同じように、スイスで安楽死を検討している20代後半女性の家族にも会った。女性は、統合失調症を患い、早い段階で世を去りたいと考えているようだった。家族は「死なせてあげることが本人にとって幸せなのかもしれない」と話していた。

 この考え方が必ずしも無責任とはいえないことを、私はベルギーの安楽死を取材して理解している。精神疾患者にとって、安楽死の存在は「自殺の抑止力」とも言えるからだ。1年前から安楽死が許可されている同国の女性は、私に「まだ生きてもいい」と言い、現にまだ生きている。彼女は重度の鬱病患者だった。

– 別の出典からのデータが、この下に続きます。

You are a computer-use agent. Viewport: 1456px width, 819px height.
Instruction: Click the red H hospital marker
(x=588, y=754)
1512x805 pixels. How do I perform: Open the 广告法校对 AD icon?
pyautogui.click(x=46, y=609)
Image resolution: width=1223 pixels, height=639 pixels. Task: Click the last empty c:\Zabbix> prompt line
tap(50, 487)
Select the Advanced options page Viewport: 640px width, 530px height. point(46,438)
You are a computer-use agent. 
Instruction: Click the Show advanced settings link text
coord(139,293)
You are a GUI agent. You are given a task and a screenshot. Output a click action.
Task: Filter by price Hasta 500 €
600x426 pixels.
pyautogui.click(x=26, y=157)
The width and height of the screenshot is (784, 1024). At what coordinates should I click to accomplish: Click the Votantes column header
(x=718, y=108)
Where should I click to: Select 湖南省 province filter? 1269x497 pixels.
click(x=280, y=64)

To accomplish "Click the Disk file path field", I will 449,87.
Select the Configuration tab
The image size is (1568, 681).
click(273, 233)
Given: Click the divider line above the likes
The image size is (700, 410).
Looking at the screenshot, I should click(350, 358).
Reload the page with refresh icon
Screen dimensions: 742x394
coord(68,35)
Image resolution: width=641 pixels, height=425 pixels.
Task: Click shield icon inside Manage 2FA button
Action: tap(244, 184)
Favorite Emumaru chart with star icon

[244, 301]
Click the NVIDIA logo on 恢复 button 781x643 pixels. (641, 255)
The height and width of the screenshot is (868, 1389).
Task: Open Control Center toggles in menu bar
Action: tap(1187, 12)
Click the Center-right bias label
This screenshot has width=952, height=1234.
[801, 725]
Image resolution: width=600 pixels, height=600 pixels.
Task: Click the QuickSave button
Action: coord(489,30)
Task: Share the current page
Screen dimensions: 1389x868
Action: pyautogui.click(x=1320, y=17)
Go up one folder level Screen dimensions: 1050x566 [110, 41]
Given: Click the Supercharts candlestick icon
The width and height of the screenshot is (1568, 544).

 しかし、私に連絡を取る日本人にとって、スイスで安楽死を実現するハードルは高い。まずスイスで条件となっている「死期が迫っている」わけでも、「回復の見込みがない」わけでもないので、安楽死が認められる可能性は低い。

 日本で安楽死を望む人の多くは軽度の鬱病だが、スイスでは精神疾患者を安楽死させることが倫理上、難しいのだ。さらに、現実として、外国語の問題もある。診断書の翻訳は何とかなるだろうが、患者が医師と会話のやり取りができない限り、「本人の意思」を正確に把握してもらえないため、安楽死が認められるまでのハードルはますます高い。

 そもそも欧米が、「個人」の主張を最大限に尊重し、死を受け入れるのに対し、日本人においては、冒頭の著名人のように「他人に迷惑をかけたくない」という独特の価値観から、安楽死を望む傾向がある。高齢者や難病患者が末期状態でなくても、家族の看病などの負担を配慮し、死期を早めようとすることがある。欧米とは安楽死に対する姿勢がそもそも異なる。